Di dalam darah anak muda ini campuran. Dari silsilah ayah sampai ke Nabi Muhammad SAW. Dari sisi neneknya, Nyai Tua–istri Al Habib Husein Alkadrie adalah Dayak–dari Ketapang. Benar kata ilmu genetika. Hasil persilangan antar gen menyebabkan lahirnya keturunan cerdas. Otak anak muda ini cerdas rrruar biasah.

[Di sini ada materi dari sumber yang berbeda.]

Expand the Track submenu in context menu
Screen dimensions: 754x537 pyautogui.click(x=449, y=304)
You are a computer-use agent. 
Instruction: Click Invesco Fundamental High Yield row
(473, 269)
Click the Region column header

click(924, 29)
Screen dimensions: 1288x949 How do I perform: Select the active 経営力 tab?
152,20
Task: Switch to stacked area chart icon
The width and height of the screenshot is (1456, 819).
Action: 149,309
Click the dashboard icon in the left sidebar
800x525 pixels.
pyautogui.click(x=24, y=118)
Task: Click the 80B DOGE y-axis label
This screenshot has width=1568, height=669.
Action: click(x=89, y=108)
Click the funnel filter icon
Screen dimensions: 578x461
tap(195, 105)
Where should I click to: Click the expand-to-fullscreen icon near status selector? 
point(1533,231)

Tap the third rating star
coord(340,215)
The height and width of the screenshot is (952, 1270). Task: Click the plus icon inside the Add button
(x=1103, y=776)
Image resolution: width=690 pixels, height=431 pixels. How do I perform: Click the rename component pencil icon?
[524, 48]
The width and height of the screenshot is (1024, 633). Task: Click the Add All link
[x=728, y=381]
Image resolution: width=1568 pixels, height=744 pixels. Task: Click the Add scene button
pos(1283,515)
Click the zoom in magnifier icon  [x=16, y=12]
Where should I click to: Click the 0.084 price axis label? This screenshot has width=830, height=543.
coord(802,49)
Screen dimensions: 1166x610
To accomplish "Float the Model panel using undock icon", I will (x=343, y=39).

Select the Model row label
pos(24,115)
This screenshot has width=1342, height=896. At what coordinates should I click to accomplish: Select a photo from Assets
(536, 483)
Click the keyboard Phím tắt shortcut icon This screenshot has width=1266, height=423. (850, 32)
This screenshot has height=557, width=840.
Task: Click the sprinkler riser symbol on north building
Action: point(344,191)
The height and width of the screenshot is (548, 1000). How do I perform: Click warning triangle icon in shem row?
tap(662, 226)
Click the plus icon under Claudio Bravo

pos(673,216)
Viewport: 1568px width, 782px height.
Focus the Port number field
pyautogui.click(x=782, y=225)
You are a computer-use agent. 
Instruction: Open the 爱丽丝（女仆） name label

Enam bahasa internasional dikuasainya, sebab ayahnya menitipkan pendidikannya dengan guru berkebangsaan Inggris: Nona Fox. (Inggris ya bukan Belanda! Tentu ada reason tersendiri dari Sang Ayah yang juga cerdas par excellent di masanya). Sehingga bahasa Inggris Sultan Hamid Alkadrie mengelotok. Buku bacaannya luas–seluas bahasa internasional itu menuliskan ilmu pengetahuannya. Wawasannya luas. Cita-citanya militer, karena ayahnya, Sultan Muhammad adalah tokoh kepanduan, yang kini disebut Kepramukaan. Sekolah SD sampai SMA semuanya di Pulau Jawa. Di masa SD dia sudah bersahabat dengan anak sultan Yogyakarta. Namanya Hamingkubuwono IX. Kuliahnya sempat di ITB lalu kemudian beasiswa ke Akmil di Breda, Belanda sampai lulus sebagai Letnan Dua. Saat itu Indonesia masih bernama Hindia Belanda. Disebut Hindia Belanda karena kepulauan dekat India ini menjadi koloni Belanda.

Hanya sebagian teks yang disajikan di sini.